> **SUPPLIED PASSAGE**:
How to Make Chicken Tinga - An easy and delicious Mexican recipe

I confess I LOVE Tinga de Pollo, or Chicken Tinga, I think it must be one of my favourite ways to eat chicken. It's a typical Mexican dish, usually very common in places that sell "antojitos mexicanos" (typical Mexican snacks or light dishes).  I'd never made it myself until recently, but it's actually very simple and straightforward to prepare.  It’s made with chipotle chili which means it’s a little picoso, but not a lot and you can adjust the amount of chili in the recipe to make it hotter, or not so hot according to your own taste.


It's a pretty versatile dish and you can serve the tinga in different ways - as a main dish with rice, on tostadas, in tacos, on a huarache or a sope, in a torta (a type of Mexican sandwich), added to a salad... Really, the only limit is your imagination and your taste buds!

I followed this recipe for Tinga de Pollo by Pizca de Sabor (a Mexican food blog in Spanish), which has turned out very well each time I've made it.  The recipe itself is very easy and doesn't have too many ingredients, which make it ideal for me.  The simpler the better is my rule when cooking!  You could make a few adaptations; the last time I made it I added two cloves of garlic which wasn't in the original recipe, but I think it gave it some extra flavour.

Here's what you'll need for the tinga:

Approximately 1 kg chicken breast

1 small onion, thinly sliced

1 or 2 cloves of garlic (optional)

4 tomatoes

2 or 3 chipotle chillies in adobo (I used 2 and this was perfect for me)

half a cup of chicken stock or water

1 or 2 bayleaves

salt and pepper to taste

If you're going to make tostadas, you will also need:

Tostadas (crunchy toasted or fried corn tortillas)



tomato slices (optional)

sour cream

crumbly fresh cheese, crumbled (queso ranchero in Mexico)


Cook the chicken in a pot with water and a little salt.  If you want, you could also add a chunk of onion and some garlic to make a chicken stock, then use it as the base for a vegetable soup or pasta soup.  Don't throw it away once the chicken's cooked, whatever you do.  It should take approximately 30 minutes to cook, depending on the size of the chicken.

When the chicken is cooked, separate it from the liquid (save the stock for later) and put it on a plate to cool slightly.  When it is cool enough, you need to shred it, either with a fork or with your hands (the latter is probably easier and faster).  It should be well-cooked enough that it is easy to just pull apart.

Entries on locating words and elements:
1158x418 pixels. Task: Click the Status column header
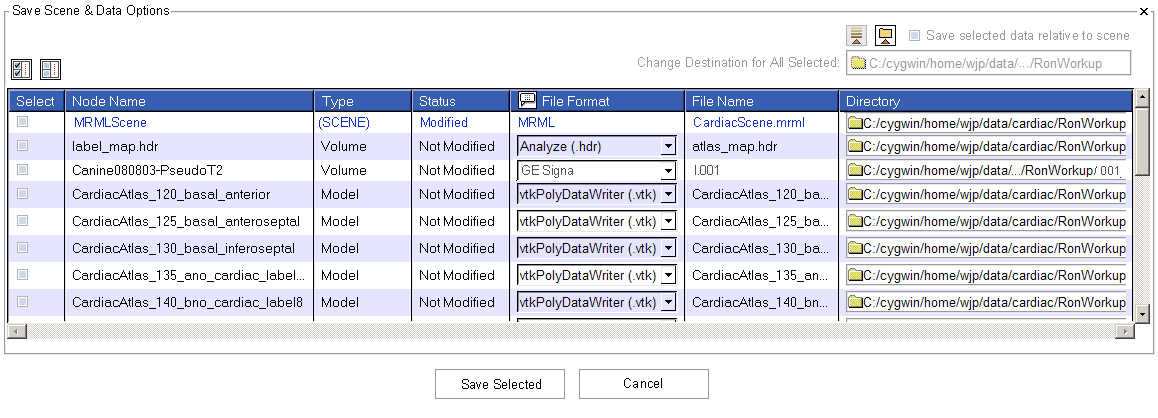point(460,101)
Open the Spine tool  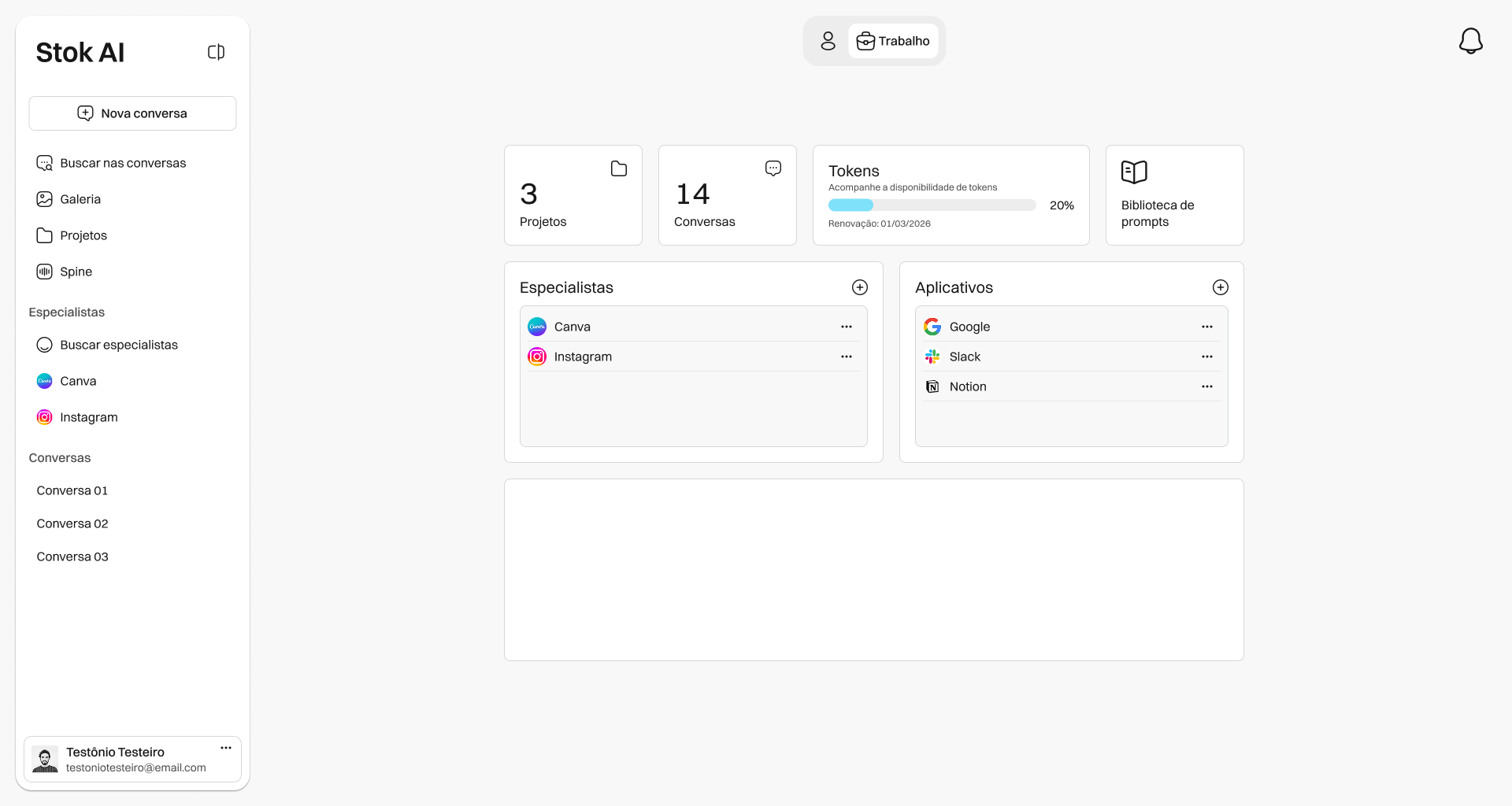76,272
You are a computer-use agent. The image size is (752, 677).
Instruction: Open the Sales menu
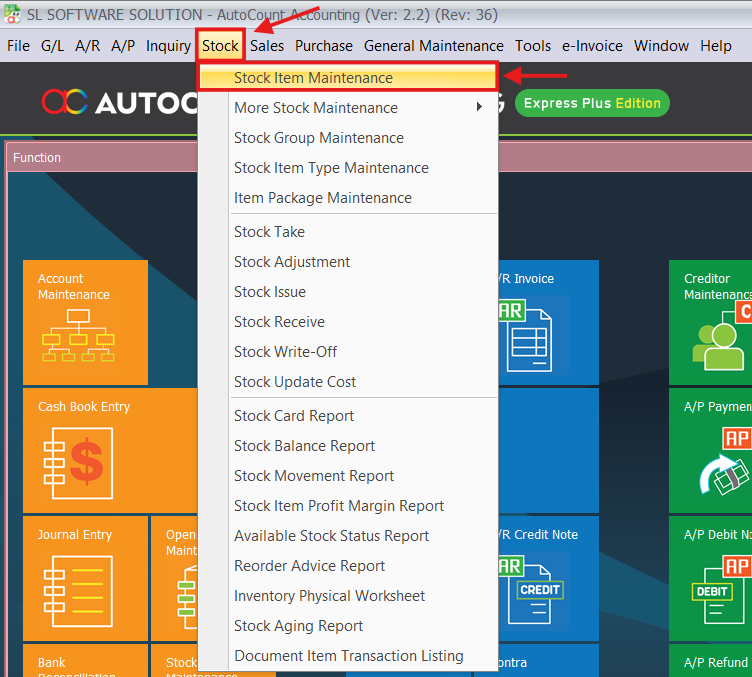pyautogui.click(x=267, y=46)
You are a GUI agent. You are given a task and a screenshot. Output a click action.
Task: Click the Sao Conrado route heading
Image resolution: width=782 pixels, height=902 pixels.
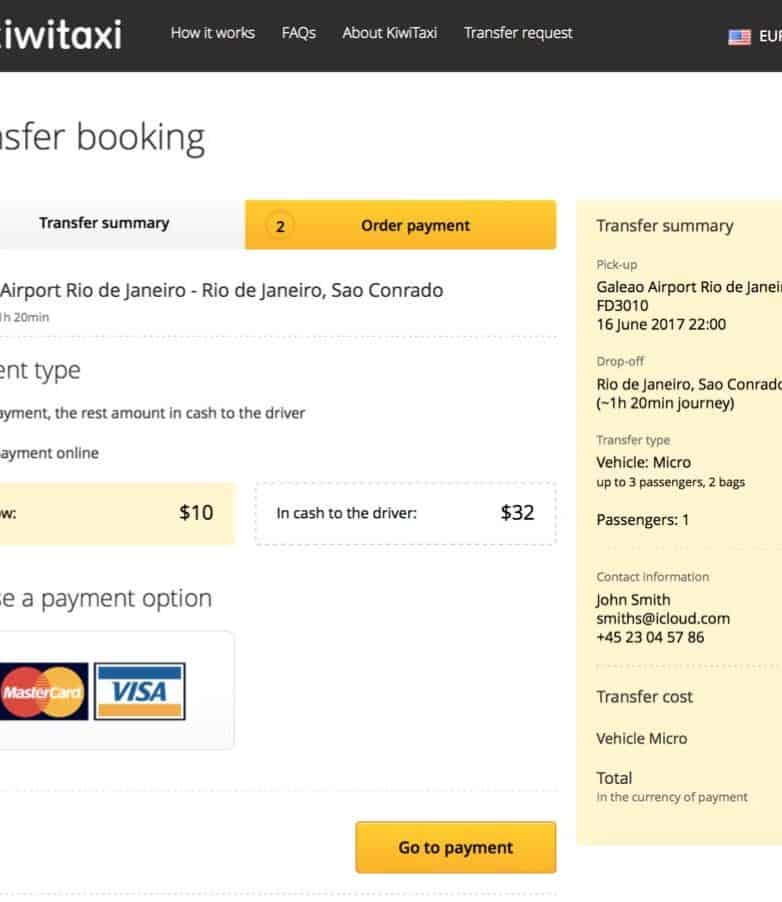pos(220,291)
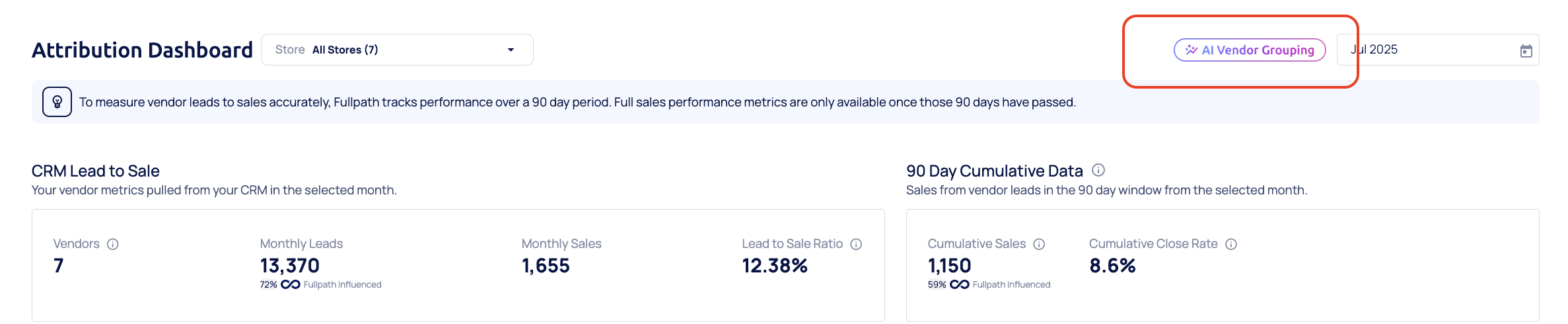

> **PROBLEM DESCRIPTION**: Carry on the chicken tinga recipe from its last sentence.

> **OUTPUT OF THE TASK**:
Blend the tomatoes together with the chipotle chillies, salt, pepper and half cup of stock or water.  You could wait until the chicken is cooked and use that same chicken stock.  Option: I usually cook the tomatoes a little before blending them.  I keep the skins but cut out the middle part, as is recommended in Mexico.

Sautée the onion slices in a little oil until soft.  Add the garlic, finely chopped, at this stage too, if you are using it.

Pour in the blended tomato and chipotle mix from the blender and add the bayleaf or two (mine were very tiny, so I used several).  Stir and cook for about three minutes.  It should start to simmer gently.

Then add in the shredded chicken, salt and pepper to taste and mix it in well so that the chicken is all coated with the tomato, chipotle and onion sauce.  Cook for another 5 to 8 minutes.  After this, you can remove the bayleaves and the tinga is ready to serve.


To make tostadas:

It is so easy to make tostadas and there is not really a right or wrong way to do it, you just have to pile the toppings onto the tostada and make sure it all stays there (that's the difficult bit! Especially while you're eating it!)  I guess there are certain conventions about what order to put the ingredients on the tostada.

So, basically, a tostada is a crunchy fried or dehydrated tortilla, like tortilla chips but not cut into triangles.  They are normally round, although you can get square ones, and about the size of a hand, more or less.

I usually put the avocado on first, kind of spreading it carefully over the surface of the tostada, being careful not to break it.  Then I add some chopped lettuce, a few tomato slices and a few spoonfuls of the chicken tinga on top - or, first the tinga, then the lettuce and tomato, it doesn't really matter.  On top of all that I put a little sour cream, some thin slices of onion and a sprinkling of crumbled cheese.
Then try to eat it without it all falling apart!
So delicious...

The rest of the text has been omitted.